● **GIVEN DATA**
--- START ---
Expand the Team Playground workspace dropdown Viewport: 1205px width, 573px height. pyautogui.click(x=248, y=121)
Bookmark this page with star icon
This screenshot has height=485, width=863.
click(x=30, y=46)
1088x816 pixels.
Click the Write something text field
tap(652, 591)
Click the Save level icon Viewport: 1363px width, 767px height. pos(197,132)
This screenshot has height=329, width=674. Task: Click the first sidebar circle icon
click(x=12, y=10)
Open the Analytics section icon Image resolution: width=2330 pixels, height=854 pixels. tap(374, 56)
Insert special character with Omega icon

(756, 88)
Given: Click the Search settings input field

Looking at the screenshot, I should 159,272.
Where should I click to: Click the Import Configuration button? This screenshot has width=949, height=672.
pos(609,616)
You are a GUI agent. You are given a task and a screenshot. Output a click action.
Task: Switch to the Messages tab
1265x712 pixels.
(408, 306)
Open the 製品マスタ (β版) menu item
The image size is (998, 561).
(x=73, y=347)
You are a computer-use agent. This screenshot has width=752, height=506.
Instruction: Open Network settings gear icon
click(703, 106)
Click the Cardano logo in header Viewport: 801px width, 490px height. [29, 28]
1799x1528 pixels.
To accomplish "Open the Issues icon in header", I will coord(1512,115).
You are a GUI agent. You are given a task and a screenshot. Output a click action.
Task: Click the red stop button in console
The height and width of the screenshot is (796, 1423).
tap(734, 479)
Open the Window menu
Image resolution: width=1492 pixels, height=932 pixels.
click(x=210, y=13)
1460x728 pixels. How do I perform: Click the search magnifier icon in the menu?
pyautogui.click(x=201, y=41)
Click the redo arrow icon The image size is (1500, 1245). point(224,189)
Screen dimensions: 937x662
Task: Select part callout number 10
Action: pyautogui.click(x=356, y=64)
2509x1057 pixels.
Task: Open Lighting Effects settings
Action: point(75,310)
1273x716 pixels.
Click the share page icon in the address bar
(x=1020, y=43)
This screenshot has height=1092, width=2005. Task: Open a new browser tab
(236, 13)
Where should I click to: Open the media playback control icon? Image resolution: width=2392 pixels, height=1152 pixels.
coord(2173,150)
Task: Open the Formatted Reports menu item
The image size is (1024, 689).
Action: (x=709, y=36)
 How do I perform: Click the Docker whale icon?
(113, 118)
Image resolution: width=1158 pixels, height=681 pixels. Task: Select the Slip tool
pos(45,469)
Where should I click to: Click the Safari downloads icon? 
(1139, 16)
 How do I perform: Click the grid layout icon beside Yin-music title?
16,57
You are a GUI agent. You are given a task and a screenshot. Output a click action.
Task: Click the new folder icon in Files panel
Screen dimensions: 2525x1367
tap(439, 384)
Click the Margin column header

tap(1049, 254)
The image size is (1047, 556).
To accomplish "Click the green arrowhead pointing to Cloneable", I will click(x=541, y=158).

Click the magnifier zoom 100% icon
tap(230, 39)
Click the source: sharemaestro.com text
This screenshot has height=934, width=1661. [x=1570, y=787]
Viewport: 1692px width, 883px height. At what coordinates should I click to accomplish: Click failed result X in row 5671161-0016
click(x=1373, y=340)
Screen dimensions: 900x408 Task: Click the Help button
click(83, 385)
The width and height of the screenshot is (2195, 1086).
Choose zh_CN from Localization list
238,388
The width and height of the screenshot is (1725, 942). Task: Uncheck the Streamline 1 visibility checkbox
--- END ---
● **TASK**
Write out the lines of the records exactly, starting at the one holding "The image size is (1024, 689)." and ending with the last line, and include no others.

● **SOLUTION FOR THIS TASK**
The image size is (1024, 689).
Action: (x=709, y=36)
 How do I perform: Click the Docker whale icon?
(113, 118)
Image resolution: width=1158 pixels, height=681 pixels. Task: Select the Slip tool
pos(45,469)
Where should I click to: Click the Safari downloads icon? 
(1139, 16)
 How do I perform: Click the grid layout icon beside Yin-music title?
16,57
You are a GUI agent. You are given a task and a screenshot. Output a click action.
Task: Click the new folder icon in Files panel
Screen dimensions: 2525x1367
tap(439, 384)
Click the Margin column header

tap(1049, 254)
The image size is (1047, 556).
To accomplish "Click the green arrowhead pointing to Cloneable", I will click(x=541, y=158).

Click the magnifier zoom 100% icon
tap(230, 39)
Click the source: sharemaestro.com text
This screenshot has height=934, width=1661. [x=1570, y=787]
Viewport: 1692px width, 883px height. At what coordinates should I click to accomplish: Click failed result X in row 5671161-0016
click(x=1373, y=340)
Screen dimensions: 900x408 Task: Click the Help button
click(83, 385)
The width and height of the screenshot is (2195, 1086).
Choose zh_CN from Localization list
238,388
The width and height of the screenshot is (1725, 942). Task: Uncheck the Streamline 1 visibility checkbox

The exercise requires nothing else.